NATO promises Ukraine, Georgia entry one day
By David Brunnstrom and Susan Cornwell
BUCHAREST (Reuters) - NATO leaders promised Ukraine and Georgia on Thursday they would one day join the Western defense alliance after rebuffing U.S. demands to put the former Soviet republics on an immediate path to membership.
Germany, France and smaller NATO states withstood pressure from U.S. President George W. Bush to offer the two countries a Membership Action Plan (MAP), a first step towards entry, saying neither was ready and Russia could be antagonized.
But NATO leaders softened the blow by making a vaguer pledge to invite the two to join the alliance at some point in the future and saying former Cold War foe Moscow should have no influence on membership decisions.
"We agreed today that these countries will become members of NATO," NATO Secretary-General Jaap de Hoop Scheffer told a news conference, reading from a communique agreed at a summit of the pact's 26 leaders in Bucharest.
"That is quite something," he added.
Ukrainian President Viktor Yushchenko called the NATO move historic. "This is our victory," he told reporters. Georgian Foreign Minister David Bakradze also hailed "historic breakthrough" for his country.
But thousands of protesters massed in Ukrainian cities to denounce the prospect of NATO membership, highlighting deep divisions over whether Kiev should look east or west.
On other enlargement decisions, Macedonia's request for an invitation to join was blocked by Greece in a name row but Albania and Croatia won invitations to become members.

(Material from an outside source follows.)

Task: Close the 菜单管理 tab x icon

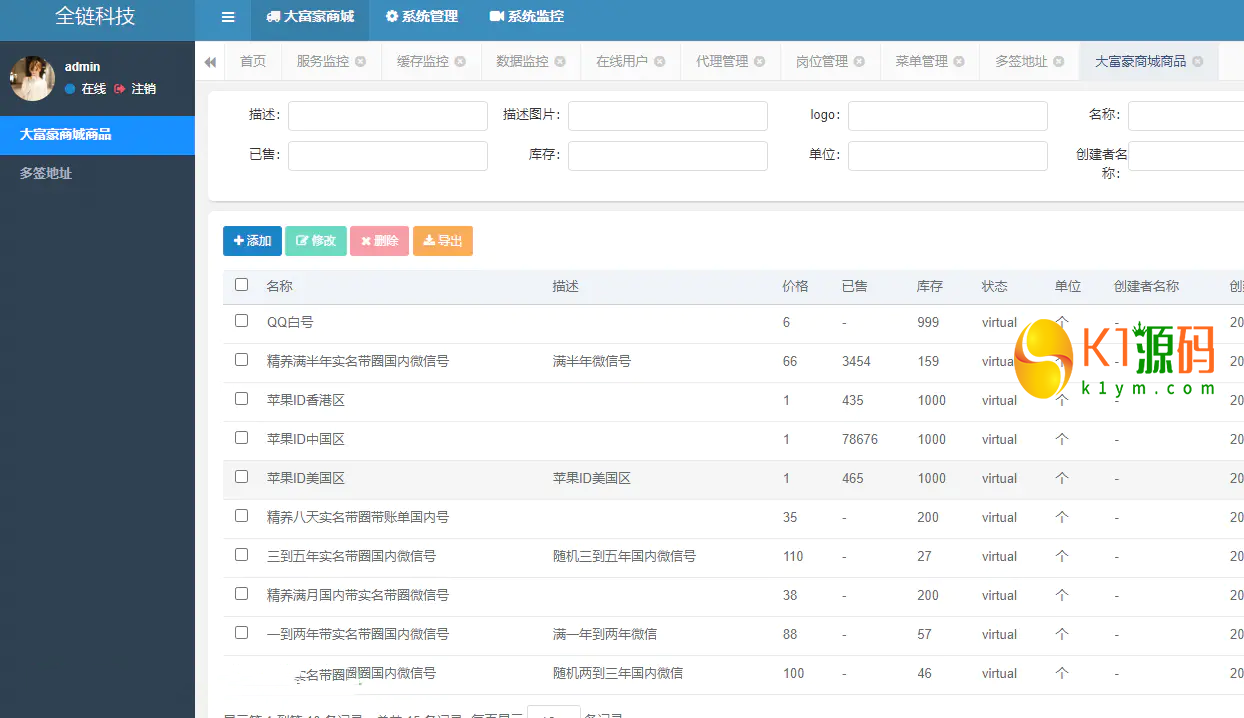Action: 959,62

Bosnia and Montenegro were awarded closer ties.
A new era beckoned for the alliance after French President Nicolas Sarkozy pledged a decision soon on full reintegration into the NATO military structures that Paris left in 1966.
Sarkozy gave cautious support to U.S. plans to build a missile defense shield in Europe and also confirmed France would add 700 extra soldiers to Afghanistan as part of a wider force reshuffle to avert a threatened Canadian withdrawal.
Prime Minister Stephen Harper said the reinforcement meant Canada's conditions were fulfilled to keep its 2,500 troops in the violent south despite public pressure for a pullout.
NATO leaders also reaffirmed a long-term commitment to Afghanistan, attempting to set aside divisions over some members' reluctance to send troops to fight Taliban militants.
They pledged to end the shortfalls that have plagued the NATO-led force in Afghanistan and help Kabul achieve an effective 80,000-strong army by 2010.